Given text:

+++++

# Actor Critic Network

Both value and policy based methods have big drawbacks. That's why we use "hybrid method" Actor Critic, which has two networks:
- a Critic which measures how good the taken action is
- an Actor that controls how our agent behaves

The Policy Gradient method has a big problem because of Monte Carlo, which waits until the end of episode to calculate the reward. We may conclude that if we have a high reward $R(t)$, all actions that we took were good, even if some were really bad.

## Actor Critic

Instead of waiting until the end of the episode as we do in Monte Carlo REINFORCE, we make an update at each step (TD Learning).

Because we do an update at each time step, we can't use the total rewards $R(t)$. Instead, we need to train a Critic model that approximates the Q-value function. This value function replaces the reward function in policy gradient that calculates the rewards only at the end of the episode.

Because we have two models (Actor and Critic) that must be trained, it means that we have two set of weights ($\theta$ for our action and $w$ for our Critic) that must be optimized separately:
$$\Delta \theta = \alpha_1 \nabla_{\theta}(\log \pi_{\theta}(s, a)) q_{w}(s, a)$$
$$\Delta w = \alpha_2 \nabla_{w} L(R(s, a) + \lambda q_{w}(s_{t + 1}, a_{t + 1}), q_{w}(s_t - a_t))$$

## Advantage Actor Critic

Value-based methods have high variability. To reduce this problem we use advantage function instead of value function:
$$A(s, a) = Q(s, a) - V(s)$$
where $V(s)$ is average value of that state. This function will tell us the improvement compared to the average the action taken at that state is.

The problem of implementing this advantage function is that is requires two value functions  -  $Q(s,a)$ and $V(s)$. Fortunately, we can use the TD error as a good estimator of the advantage function:
$$A(s, a) = Q(s, a) - V(s) = r + \lambda V(s') - V(s)$$

In [10]:
from __future__ import absolute_import
from __future__ import division
from __future__ import print_function

import tensorflow as tf
import numpy as np
import random

import gym

In [4]:
RANDOM_SEED = 40

random.seed(RANDOM_SEED)
np.random.seed(RANDOM_SEED)
tf.set_random_seed(RANDOM_SEED)

In [5]:
env = gym.make("CartPole-v0")

a_size = env.action_space.n
s_size = env.observation_space.shape[0]

print("Action space size: {}".format(a_size))

+++++

Continue the Actor Critic tutorial from the point where it stops.

Given data:
+++++

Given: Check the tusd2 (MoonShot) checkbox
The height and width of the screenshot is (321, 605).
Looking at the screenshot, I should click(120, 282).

+++++

Result of the exercise:
print("State space size: {}".format(s_size))

possible_actions = np.identity(a_size)

Action space size: 2
State space size: 4


In [7]:
class A2CNetwork(object):
    def __init__(self, s_size, a_size, learning_rate=0.01):
        self.a_size = a_size
        self.s_size = s_size
        
        self.states = tf.placeholder(shape=[None, s_size], dtype=tf.float32)
        self.dense = tf.layers.dense(inputs=self.states, units=32, activation=tf.nn.relu)
        self.policy = tf.layers.dense(inputs=self.dense, units=self.a_size, activation=tf.nn.softmax)
        self.value = tf.layers.dense(inputs=self.dense, units=1)
        
        self.actions = tf.placeholder(shape=[None, a_size], dtype=tf.float32)
        self.target_values = tf.placeholder(shape=[None,], dtype=tf.float32)
        self.advantages = tf.placeholder(shape=[None,], dtype=tf.float32)
        
        # policy loss
        log_prob = tf.log(tf.clip_by_value(self.policy, 0.000001, 0.999999))
        neg_log_responsible_policy = -tf.reduce_sum(tf.multiply(log_prob, self.actions), reduction_indices=1)
        self.policy_loss = tf.reduce_mean(tf.multiply(neg_log_responsible_policy, self.advantages))
        
        # value loss
        self.value_loss = tf.reduce_mean(tf.square(self.target_values - self.value))
        
        #loss
        self.loss = self.value_loss + self.policy_loss
        
        trainer = tf.train.AdamOptimizer(learning_rate=learning_rate)
        self.optimize = trainer.minimize(self.loss)

In [8]:
tf.reset_default_graph()

network = A2CNetwork(s_size, a_size)
init = tf.global_variables_initializer()

In [9]:
sess = tf.Session()
sess.run(init)

In [22]:
num_episodes = 300
min_batch_size = 32
discount_factor = 0.95

for episode in range(num_episodes):
    episode_states = []
    episode_rewards = []
    episode_actions = []
    episode_values = []
    r_total = 0
    
    s = env.reset()
    done = False
    
    while not done:
        pi, value = sess.run([network.policy, network.value], feed_dict={
            network.states: [s]
        })
        action = np.random.choice(a_size, p=pi[0])
        s1, r, done, _ = env.step(action)
        
        action_vec = possible_actions[action]
        
        episode_states.append(s)
        episode_rewards.append(r)
        episode_actions.append(action_vec)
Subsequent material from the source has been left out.